Attending school & completing school

You’re speaking my language!

Aboriginal languagesTwo Victorian schools have been lucky enough to participate in a two-year Aboriginal languages’ pilot program, now in its second year.

Melbourne’s Thornbury Primary School and Heywood and District’s Secondary College have been learning a variety of languages, along with the culture of each language group.

“Language and culture go hand-in-hand, and students learn lots about local cultural practices –both traditionally and in contemporary times,” Vaso Elefsiniotis from the Victorian and Aboriginal Education Association Incorporated (VAEAI) says.

“For example in the Heywood Districts Secondary College’s Gunditjmara Language Program, Year 8 students are getting organised to go out on Country to the Indigenous Protected Area (IPA) of Lake Condah to have a look at the Gunditjmara eel traps, as the unit they are covering this semester is Eels.”

Through the program, all students have also had many opportunities that they would not otherwise have had; for example, Thornbury Primary School, who have been learning Woiwurrung the language of the Wurundjeri People.

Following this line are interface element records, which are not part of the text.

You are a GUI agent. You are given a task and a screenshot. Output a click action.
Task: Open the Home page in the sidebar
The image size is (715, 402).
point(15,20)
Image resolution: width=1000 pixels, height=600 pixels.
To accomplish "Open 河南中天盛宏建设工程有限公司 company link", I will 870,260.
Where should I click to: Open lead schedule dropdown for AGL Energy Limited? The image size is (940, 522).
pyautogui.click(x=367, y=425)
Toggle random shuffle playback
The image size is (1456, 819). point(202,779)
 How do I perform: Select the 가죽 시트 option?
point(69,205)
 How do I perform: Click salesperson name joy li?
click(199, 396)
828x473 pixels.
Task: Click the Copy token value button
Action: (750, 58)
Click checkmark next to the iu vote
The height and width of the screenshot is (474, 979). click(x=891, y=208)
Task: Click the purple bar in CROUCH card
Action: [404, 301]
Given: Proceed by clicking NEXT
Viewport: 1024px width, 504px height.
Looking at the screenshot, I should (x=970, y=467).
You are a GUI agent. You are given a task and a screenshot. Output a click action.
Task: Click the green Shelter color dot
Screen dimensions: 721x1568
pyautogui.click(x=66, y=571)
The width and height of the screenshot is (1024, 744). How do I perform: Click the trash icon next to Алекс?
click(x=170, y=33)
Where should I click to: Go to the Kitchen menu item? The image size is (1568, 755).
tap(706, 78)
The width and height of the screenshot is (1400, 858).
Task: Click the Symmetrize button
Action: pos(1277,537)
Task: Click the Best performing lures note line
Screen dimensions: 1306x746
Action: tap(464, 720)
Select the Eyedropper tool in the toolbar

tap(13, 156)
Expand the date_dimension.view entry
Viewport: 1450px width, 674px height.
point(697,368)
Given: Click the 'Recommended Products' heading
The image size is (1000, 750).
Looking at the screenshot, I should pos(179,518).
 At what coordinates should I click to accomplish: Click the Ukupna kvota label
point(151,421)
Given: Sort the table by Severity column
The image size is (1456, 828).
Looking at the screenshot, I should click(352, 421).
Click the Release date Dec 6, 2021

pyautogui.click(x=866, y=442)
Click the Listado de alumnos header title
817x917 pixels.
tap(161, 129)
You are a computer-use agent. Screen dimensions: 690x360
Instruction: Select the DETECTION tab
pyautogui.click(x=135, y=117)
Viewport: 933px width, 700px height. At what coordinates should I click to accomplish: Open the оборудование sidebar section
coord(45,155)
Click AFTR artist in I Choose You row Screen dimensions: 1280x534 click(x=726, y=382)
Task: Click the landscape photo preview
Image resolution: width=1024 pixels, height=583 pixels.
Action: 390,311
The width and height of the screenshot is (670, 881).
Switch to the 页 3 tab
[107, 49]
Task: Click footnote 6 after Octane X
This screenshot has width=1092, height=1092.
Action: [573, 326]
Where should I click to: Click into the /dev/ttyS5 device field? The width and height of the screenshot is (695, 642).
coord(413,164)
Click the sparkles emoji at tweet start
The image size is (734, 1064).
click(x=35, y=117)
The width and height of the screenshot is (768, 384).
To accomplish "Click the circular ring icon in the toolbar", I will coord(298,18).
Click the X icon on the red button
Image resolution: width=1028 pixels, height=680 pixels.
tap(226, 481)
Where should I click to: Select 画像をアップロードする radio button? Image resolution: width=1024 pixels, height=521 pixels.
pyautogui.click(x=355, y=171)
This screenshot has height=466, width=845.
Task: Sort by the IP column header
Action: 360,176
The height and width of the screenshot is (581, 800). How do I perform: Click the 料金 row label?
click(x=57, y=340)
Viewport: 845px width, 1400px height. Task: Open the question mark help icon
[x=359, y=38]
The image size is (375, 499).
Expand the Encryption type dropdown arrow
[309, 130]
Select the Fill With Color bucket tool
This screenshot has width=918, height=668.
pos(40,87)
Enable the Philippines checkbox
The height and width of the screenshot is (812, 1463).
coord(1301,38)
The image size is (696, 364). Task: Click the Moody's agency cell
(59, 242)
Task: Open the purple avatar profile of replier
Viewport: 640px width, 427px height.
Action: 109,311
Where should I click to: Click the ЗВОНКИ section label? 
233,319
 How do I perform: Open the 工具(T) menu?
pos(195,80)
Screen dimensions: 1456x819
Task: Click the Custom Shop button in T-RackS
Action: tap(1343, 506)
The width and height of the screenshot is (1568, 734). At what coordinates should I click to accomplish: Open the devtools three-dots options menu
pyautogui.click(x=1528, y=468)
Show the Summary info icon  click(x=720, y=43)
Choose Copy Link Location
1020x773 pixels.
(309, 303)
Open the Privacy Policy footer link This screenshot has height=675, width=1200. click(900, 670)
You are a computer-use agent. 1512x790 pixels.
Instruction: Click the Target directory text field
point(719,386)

The students have had the opportunity to perform at many public events including the opening of Puliima National Indigenous Languages Conference in August last year. They also got to visit a Japanese delegation at the Royal Melbourne Zoo last year and a team of Brazilian linguists earlier this term.

“The Aboriginal languages’ program has been extremely beneficial for all students undertaking the course – making connections between the history and culture of where they live, developing understanding and appreciation for local language and culture, as well as encouraging their language acquisition and assisting the development of the different neural pathways that are engaged in language learning,” Vaso explains.

“For Koorie students in particular, further benefits are around developing an enhanced sense of pride and awareness of local language and culture, particularly for students who don’t have a strong connection to the community.

“For the school community overall, there is a sense of pride in being a school that offers a Koorie language; and being a school that is developing a sense of ‘this is who we are’.”

Vaso and the team at VAEAI hope that the Aboriginal language classes continue to grow in schools across the state, with several others beginning to offer Aboriginal language classes.

Some of these include Healesville Secondary with Woiwurrung, and Mildura Primary School and Chaffey Secondary College with the Barkanji language.

“What makes these language programs unique are the systems and supports that have been put in place to make them successful,” Vaso says.